3. Download the correct answers to all questions
Download [Answers of Video-Bench](https://huggingface.co/spaces/LanguageBind/Video-Bench/resolve/main/file/ANSWER.json).
### Evaluation
#### Executing Inference Script to Obtain Inference Results
```shell
python toolkit/benchmarks/eval_with_videobench.py \
--model_path model_path \
--dataset_name dataset_name \
--Eval_QA_root Eval_QA_root \
--Eval_Video_root Eval_Video_root \
--chat_conversation_output_folder output
```
The execution script path can refer to the link: [eval_with_videobench.py](https://gitee.com/mindspore/mindformers/blob/dev/toolkit/benchmarks/eval_with_videobench.py)
> The parameter `Eval_QA_root` path is filled in the previous directory of Eval-QA; The parameter `Eval_Video_root` path is filled in the previous directory of Eval_video.
**Parameters Description**
| **Parameters** | **Compulsory(Y/N)** | **Description** |
|-------------------------------------|---------------------|-----------------------------------------------------------------------------------------------------------------|
| `--model_path` | Y | The folder path for storing model related files, including model configuration files and model vocabulary files. |
| `--dataset_name` | N | Evaluation datasets name, default to None, evaluates all subsets of VideoBench. |
| `--Eval_QA_root` | Y | Directory for storing JSON files of VideoBench dataset. |
| `--Eval_Video_root` | Y | The video file directory for storing the VideoBench dataset. |
| `--chat_conversation_output_folder` | N | Directory for generating result files. By default, it is stored in the Chat_desults folder of the current directory. |
After running, a dialogue result file will be generated in the chat_conversation_output_folder directory.
#### Evaluating and Scoring Based on the Generated Results
Video-Bench can evaluate the answers generated by the model using ChatGPT or T5, and ultimately obtain the final scores for 13 subsets of data.

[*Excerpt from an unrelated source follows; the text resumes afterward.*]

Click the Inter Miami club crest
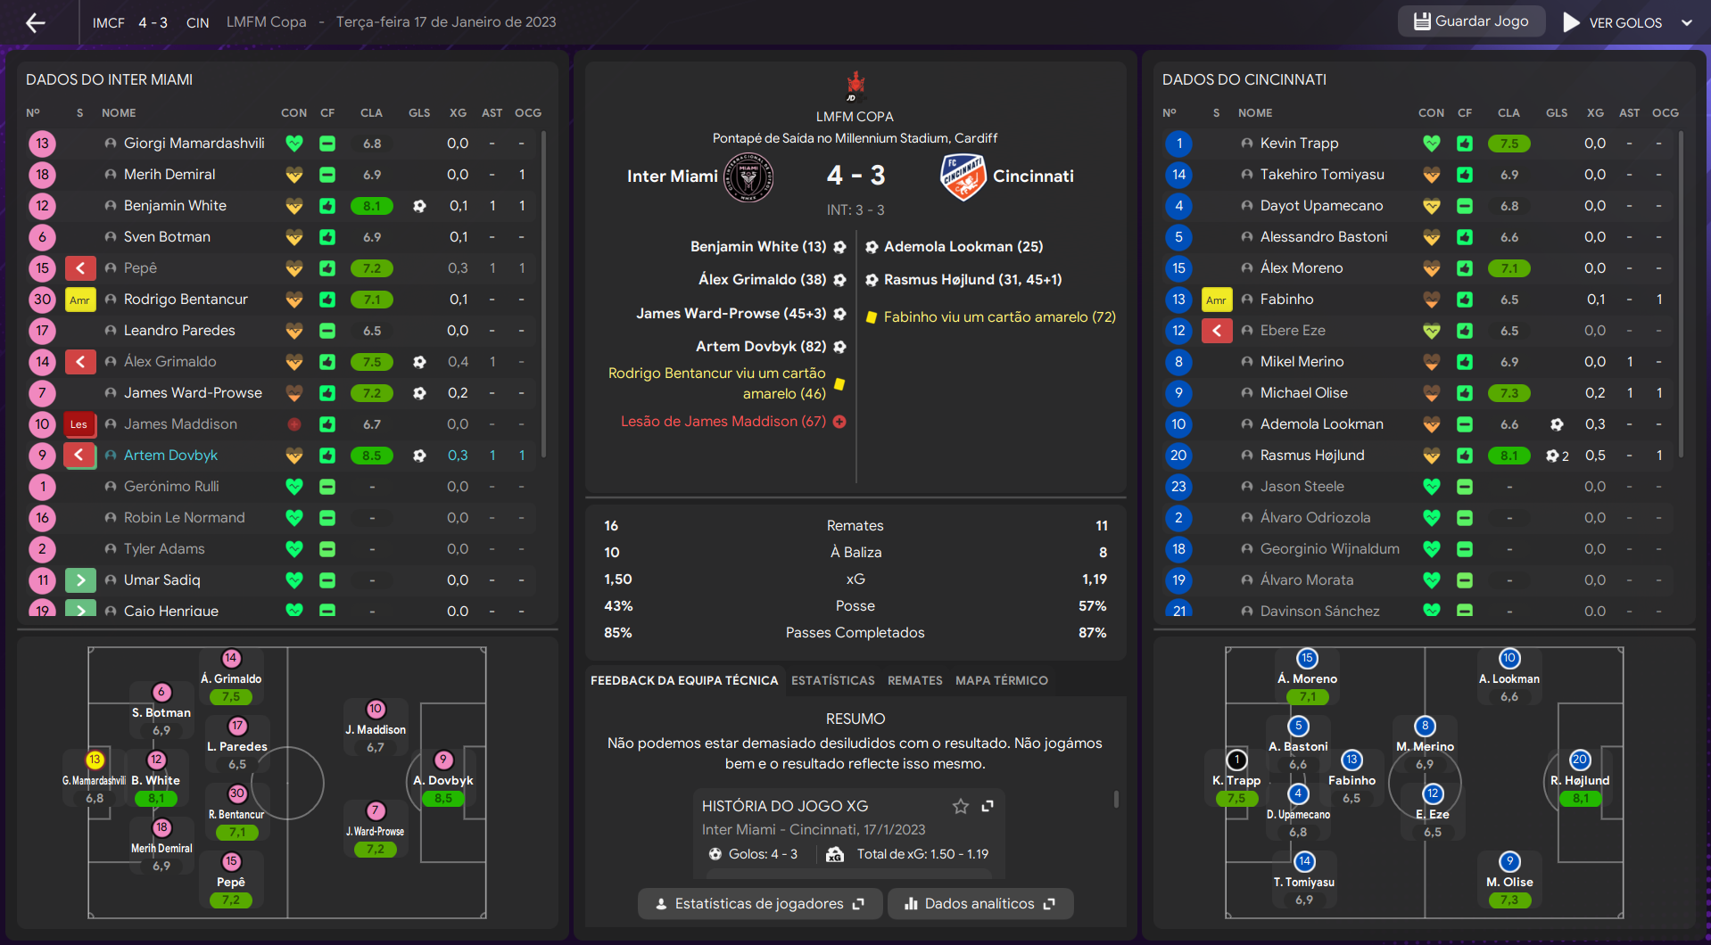point(748,177)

For example, using ChatGPT for evaluation and scoring:
```shell
python Step2_chatgpt_judge.py \
--model_chat_files_folder ./Chat_results \
--apikey sk-xxxxxxxxxxxxxxxxxxxxxxxxxxxxxx \
--chatgpt_judge_output_folder ./ChatGPT_Judge
python Step3_merge_into_one_json.py \
--chatgpt_judge_files_folder ./ChatGPT_Judge \
--merge_file ./Video_Bench_Input.json
```
The script path in the above evaluation scoring command is: [Step2_chatgpt_judge.py](https://github.com/PKU-YuanGroup/Video-Bench/blob/main/Step2_chatgpt_judge.py), or [Step3_merge_into_one_json.py](https://github.com/PKU-YuanGroup/Video-Bench/blob/main/Step3_merge_into_one_json.py).
Since ChatGPT may answer some formatting errors, you need to run below Step2_chatgpt_judge.py multiple times to ensure that each question is validated by chatgpt.